Carlos Alberto Jorge
Advogado e Professor de Linguagem 
Forense (Curso Dominus). Graduado em Letras Neolatinas 
Universidade Federal de Uberlândia, MG. Brasil 

 
Capitu namora Bentinho ou namora com Bentinho?

Ainda que informalmente pouco usada, a forma correta é: Capitu namora Bentinho, sem a preposição com.
O verbo namorar é Transitivo Direto (TD). É o que determina a norma culta...

Outros Exemplos:
Lúcia namora Pedro.
Rui namora a Lua.

E você namora quem?
Nunca com quem tá?

 

Em "Drama: luz da noite", Bethânia declama Arap:

"-Eu quero ser sempre aquilo com quem eu simpatizo. E eu me simpatizo com tudo..."

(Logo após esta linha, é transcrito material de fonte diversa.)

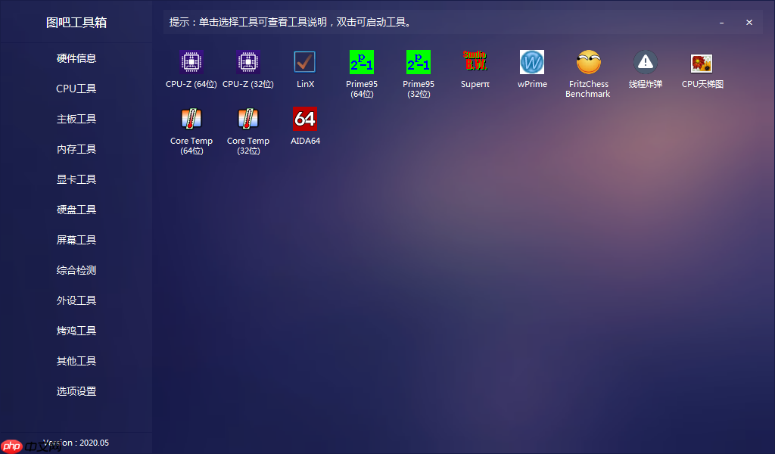Switch to 硬盘工具 section
The height and width of the screenshot is (454, 775).
tap(76, 210)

Clarice Linspector costumava dizer que existem frases que contêm mais beleza que verdade. Será o caso?
Bem, exclusivamente do ponto de vista gramatical, sim.
O danadinho do verbo simpatizar, diferentemente do verbo namorar, admite a preposição com.

Sócrates não namorava com Xantipa. Mas simpatizava com ela.

Assim: Sócrates namora Xantipa
             Sócrates simpatiza com Xantipa 

Uai! Então, qual o problema da Bethânia recitando o Arap? Este: simpatizar, se aceita com (preposição), não aceita me ( pronome ).

Este verbo não é pronominal. Assim, não podemos dizer que Bethânia se simpatiza com tudo, que eu me simpatizo com Einstein nem você se simpatiza com Pasteur....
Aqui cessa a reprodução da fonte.